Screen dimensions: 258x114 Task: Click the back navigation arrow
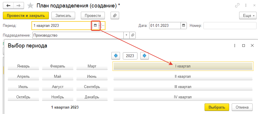[x=8, y=6]
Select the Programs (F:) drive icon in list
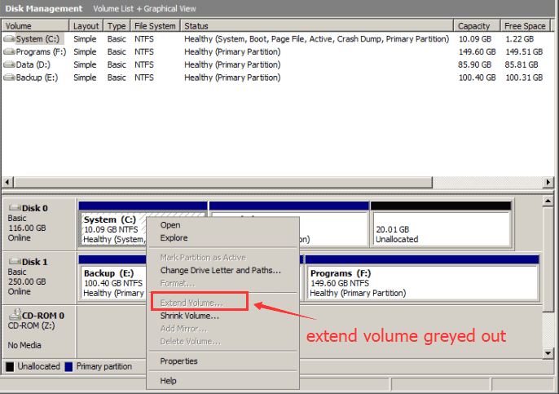The height and width of the screenshot is (394, 559). click(x=9, y=51)
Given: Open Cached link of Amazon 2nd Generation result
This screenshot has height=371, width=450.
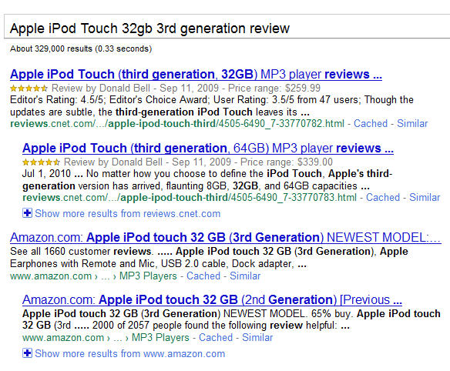Looking at the screenshot, I should 216,337.
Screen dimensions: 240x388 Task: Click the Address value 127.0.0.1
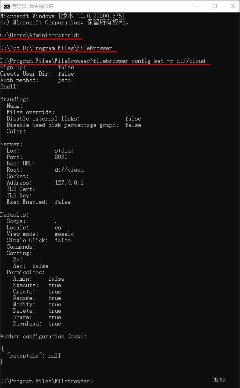coord(69,183)
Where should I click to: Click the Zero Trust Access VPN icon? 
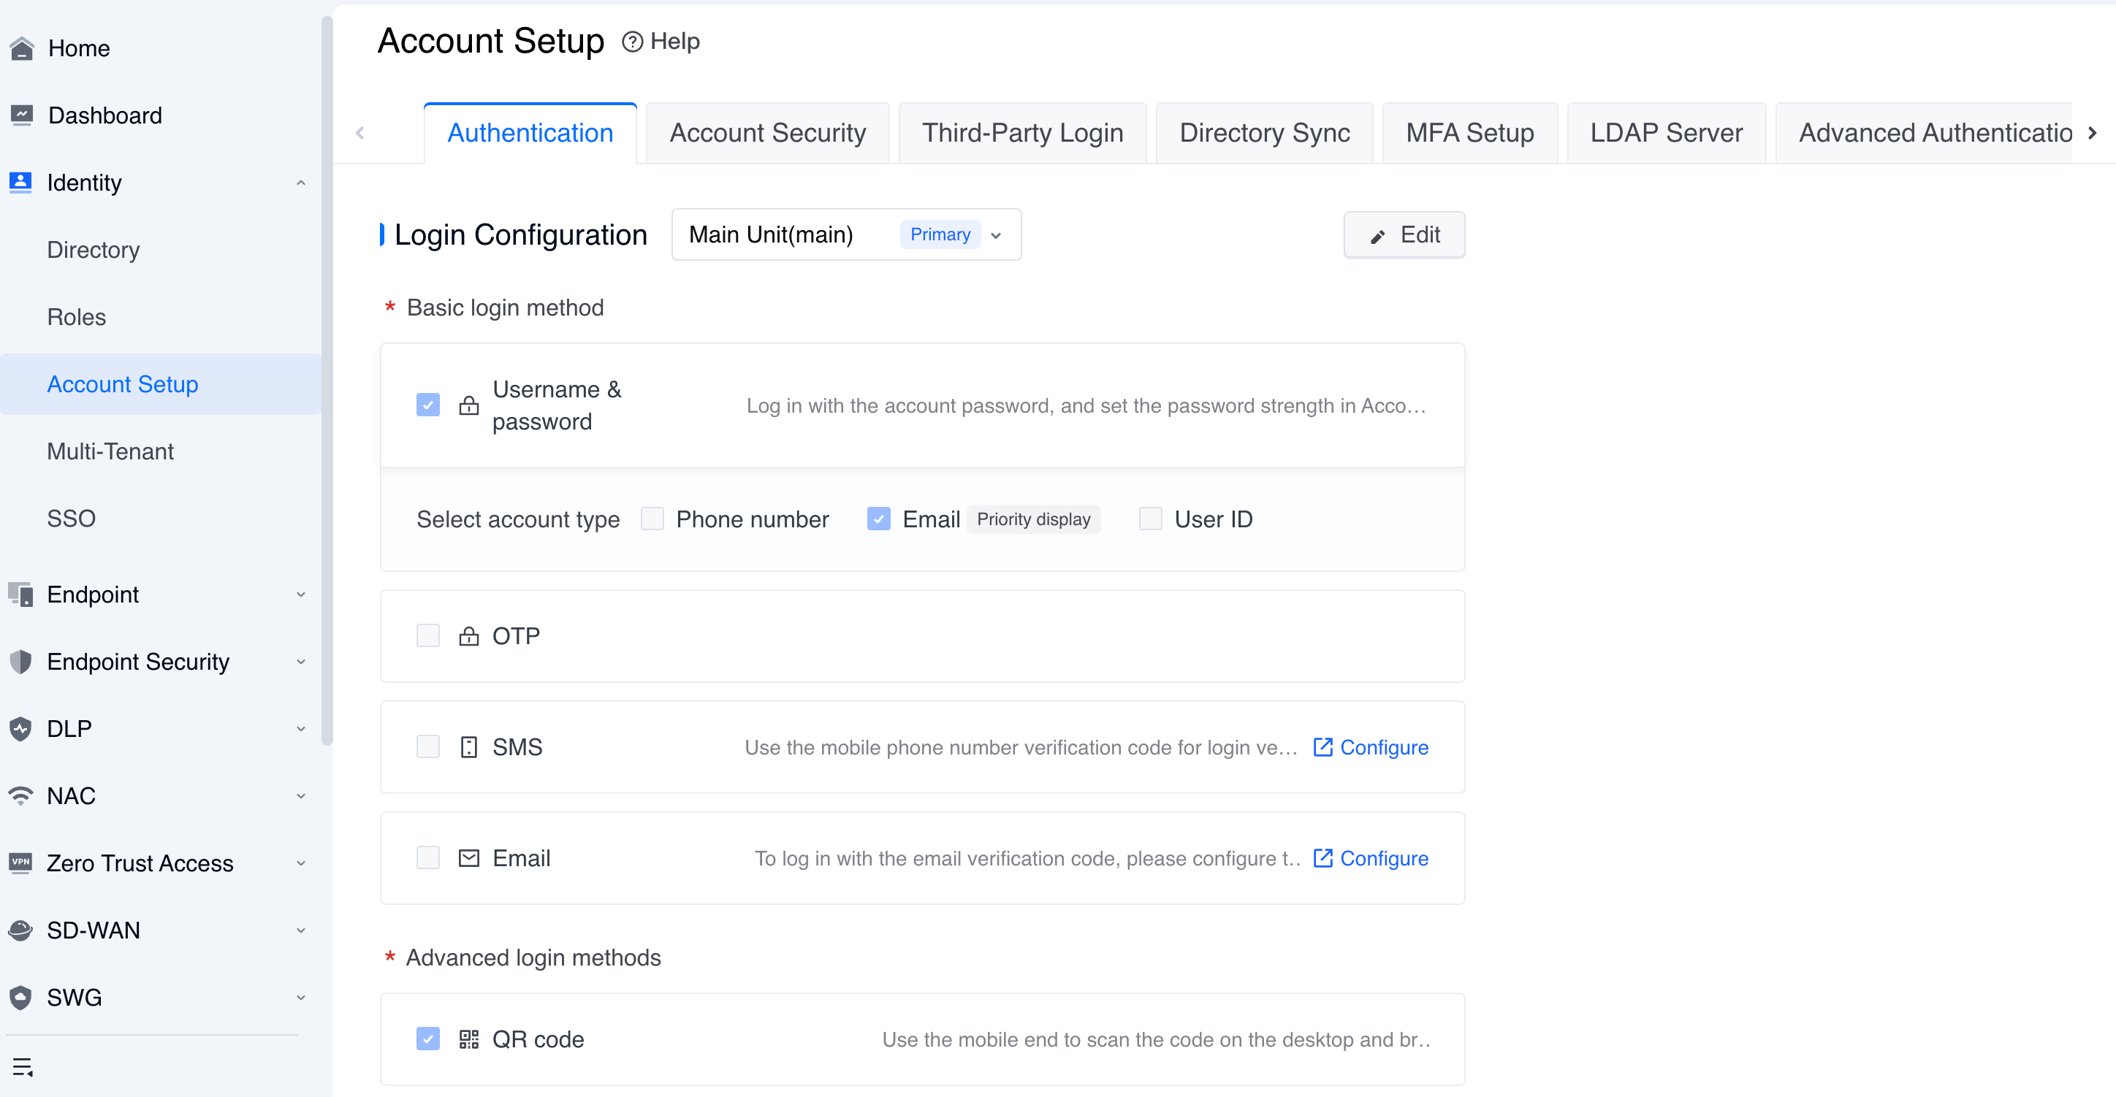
______________________________
- [Objective] Could you turn the material above into a numbered list, skipping blank lines and leaving the pictures out?

- [Written solution]
1. Screen dimensions: 258x114 Task: Click the back navigation arrow
2. [x=8, y=6]
3. Select the Programs (F:) drive icon in list
4. The height and width of the screenshot is (394, 559). click(x=9, y=51)
5. Given: Open Cached link of Amazon 2nd Generation result
6. This screenshot has height=371, width=450.
7. Looking at the screenshot, I should 216,337.
8. Screen dimensions: 240x388 Task: Click the Address value 127.0.0.1
9. coord(69,183)
10. Where should I click to: Click the Zero Trust Access VPN icon? 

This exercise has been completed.